Two of the causes of hearing loss are lack of function in the inner ear(cochlea) and when the sound has problems in reaching the nerve cells of the inner ear. Example of the first include age-related hearing loss and hearing loss due to noise exposure. A patient born without external ear canals is an example of the latter for which a conventional hearing aid with a mould in the ear canal opening would not be effective. Some with this condition have normal inner ear function, as the external ear canal and the inner ear are developed at different stages during pregnancy. With normal inner anatomy, sound conducted by the skull bone improves hearing.
A vibrator with a steel spring over the head or in heavy frames of eyeglasses pressed towards the bone behind the ear has been used to bring sound to the inner ear. This has, however, several disadvantages, such as discomfort and pain due to the pressure needed. The sound quality is also impaired as much of the sound energy is lost in the soft tissue over the skull bone,particularly for the higher sound frequencies important for speech understanding in noise.
The bone behind the ear is exposed through a U-shaped or straight incision or with the help of a specially designed BAHA dermatome. A hole, 3 or 4 mm deep depending on the thickness of the bone, is drilled. The hole is widened and the implant with the mounted coupling is inserted under generous cooling to minimize surgical trauma to the bone.

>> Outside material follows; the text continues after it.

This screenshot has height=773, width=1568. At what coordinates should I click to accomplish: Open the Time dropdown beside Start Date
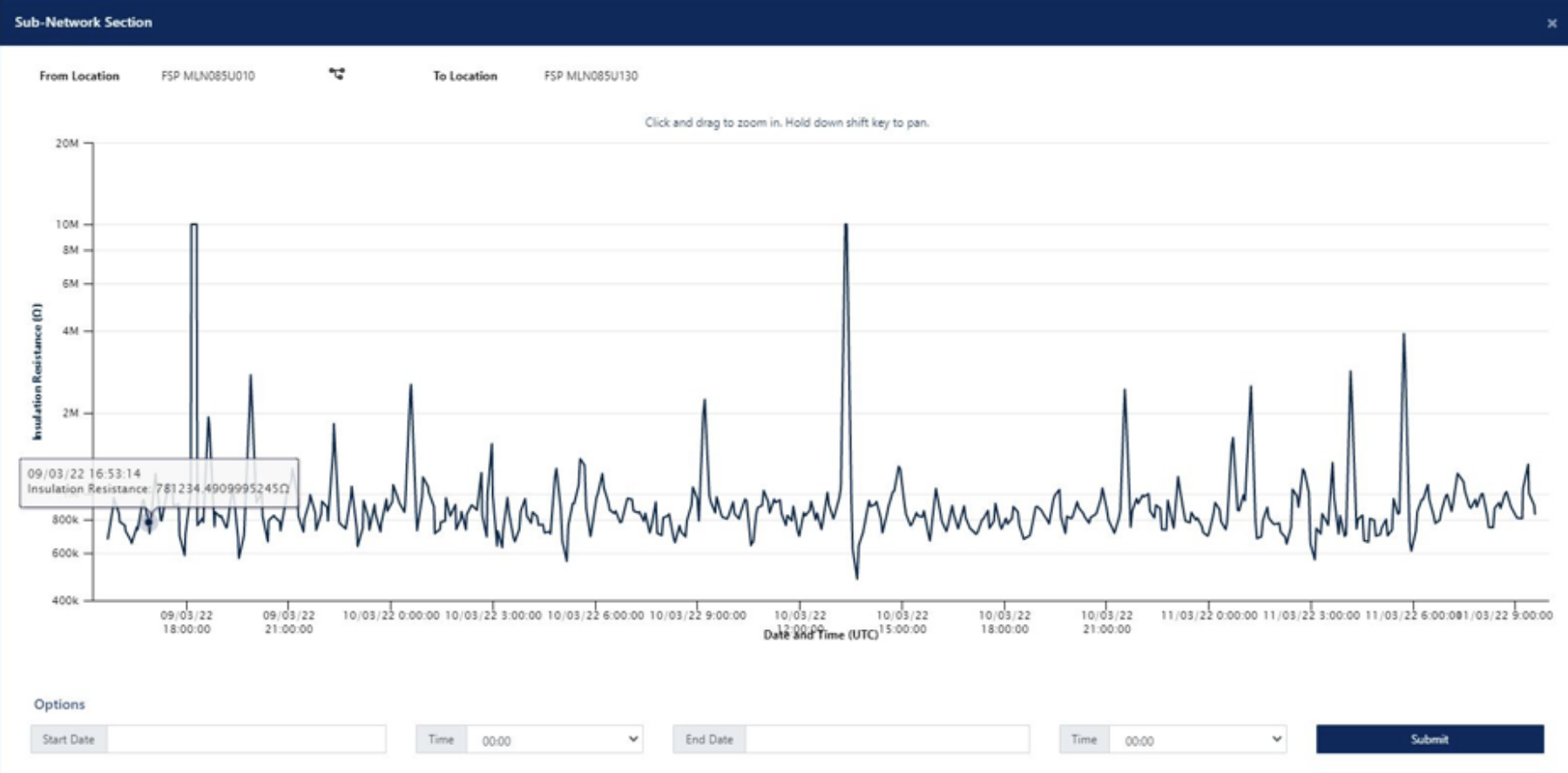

Some surgeons perform a reduction of the subcutaneous soft tissue. The rationale for this is to reduce the mobility between implant and skin to avoid inflammation at the penetration site. This reduction of the soft tissue has been questioned and some surgeons do not perform any or a minimum of it. The rationale for this is that any surgery will result in some scar tissue that could be the focus of infection. The infections seen early during the development of the surgical procedure could perhaps be explained by the lack of seal between implant and abutment allowing bacteria to enter the space. A new helium tight seal may be advantageous and prevent biofilm formation. This will also allow the surgeon to use longer abutments should a need exist. Three to six weeks later or even earlier, the audiologist will fit and adjust the hearing processor according to the patient’s hearing level. The fitting will be made using a special program in a computer.